SOS Villages d'Enfants lance le « Pacte Arc-en-ciel » à l'occasion de la Journée des familles. Le Village d'Enfants SOS Chantevent, qui prend en charge des enfants ne pouvant pas grandir auprès de leurs parents s’est aussi prêté à l’exercice de la création d’un pacte. Nous pouvons y constater les effets positifs du confinement sur les liens entre les éducateurs et les enfants.

 

« Le confinement a assurément changé notre relation avec les enfants et les jeunes dont nous nous occupons. Nos éducateurs se concentrent moins sur l'organisation de la vie quotidienne : l’école, les loisirs, les séances de thérapie… Ils ont plus de temps pour être vraiment proches des enfants. Je remarque que tout le monde se sent mieux dans sa peau. Cela nous incite aussi à réévaluer notre façon de travailler avant le confinement. Nous faisons ce travail avec les enfants et les jeunes : c’est notre Pacte Arc-en-ciel. »

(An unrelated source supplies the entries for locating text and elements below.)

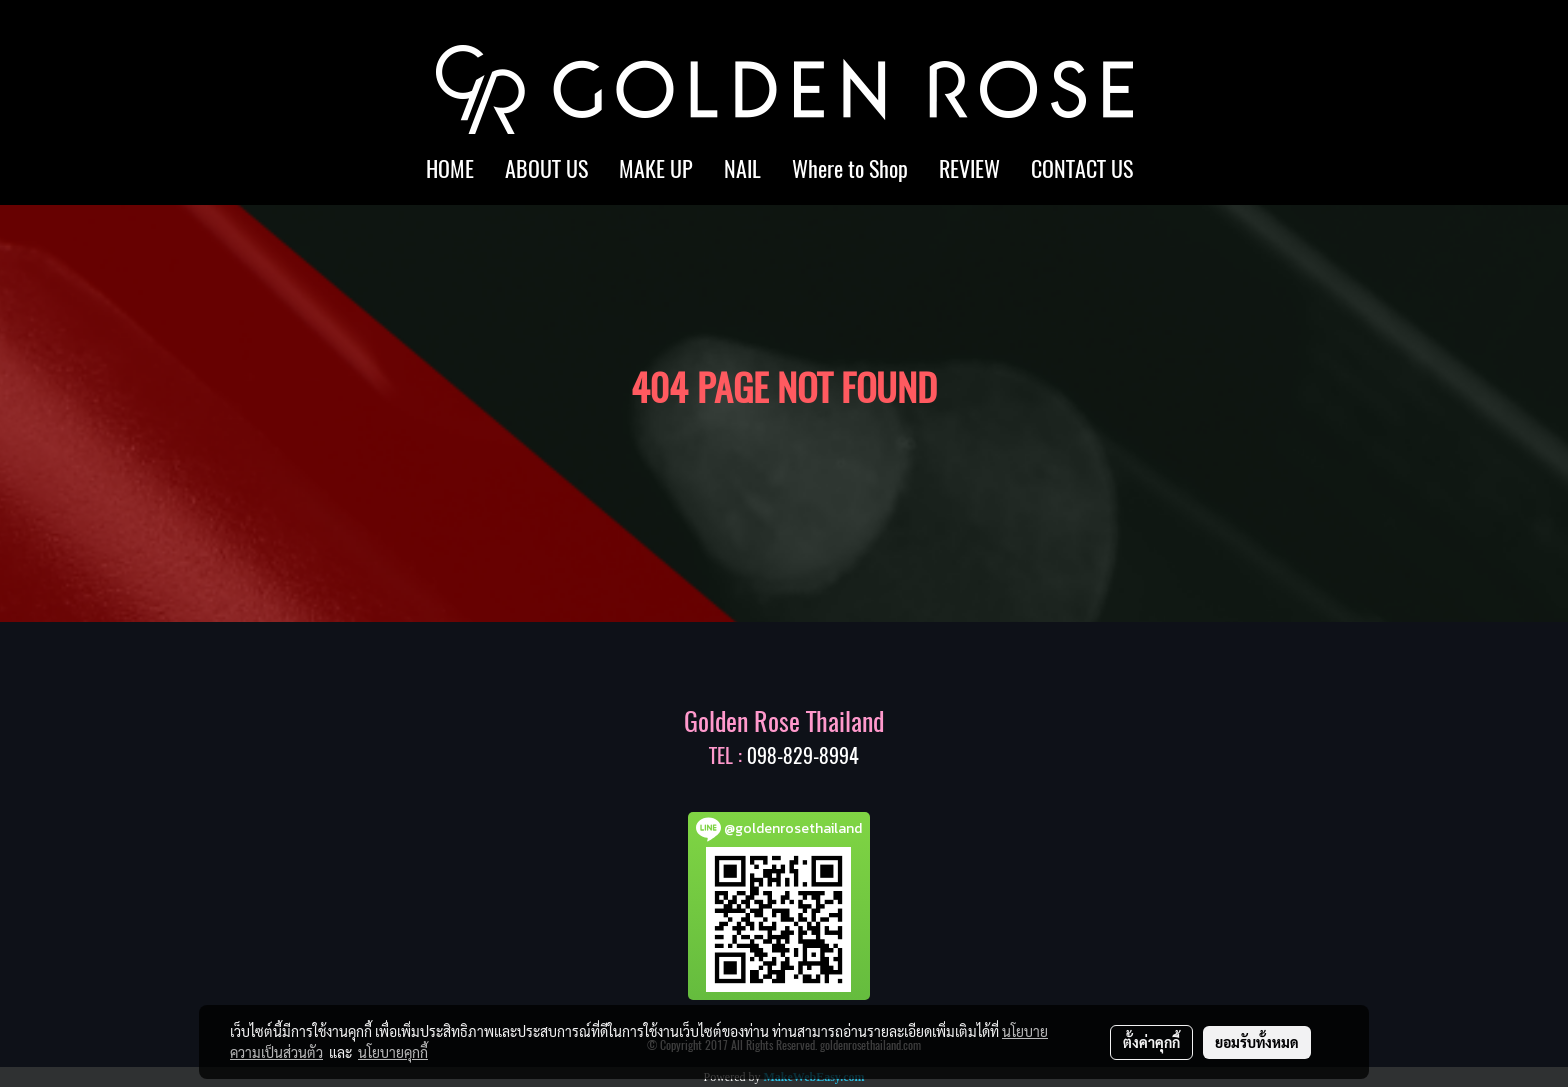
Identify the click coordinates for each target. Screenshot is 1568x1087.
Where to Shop (850, 169)
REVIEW (969, 169)
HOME (450, 169)
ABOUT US (546, 169)
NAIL (742, 169)
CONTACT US (1082, 169)
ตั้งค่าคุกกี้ (1151, 1042)
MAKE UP (656, 169)
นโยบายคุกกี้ (393, 1052)
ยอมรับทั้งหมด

Justine Gwiscz, psychologue et directrice du Village d'Enfants SOS Chantevent

 

L'arc-en-ciel comme symbole international d'espoir 

Le symbole de l'arc-en-ciel est apparu en Italie, un pays durement touché par la crise du coronavirus. « Pour donner de l'espoir aux enfants, les éducateurs des Villages d'Enfants SOS en Italie ont dessiné des arcs-en-ciel avec le slogan "andra tutto bene" ("tout ira bien") », explique Hilde Boeykens. « L’objectif était de leur faire sentir qu’il est possible d’être heureux même pendant le confinement. » Aujourd'hui, l'arc-en-ciel est devenu un symbole international d'espoir.

 

À propos de l’enquête

Enquête en ligne réalisée par le bureau d'études iVOX à la demande de SOS Villages d’Enfants entre le 1er mai 2020 et le 7 mai 2020 auprès de 290 Belges ayant des enfants habitants chez eux, représentatifs par la langue, le sexe, l’âge et le diplôme. La marge d'erreur maximale pour 290 Belges est de 5,71 %.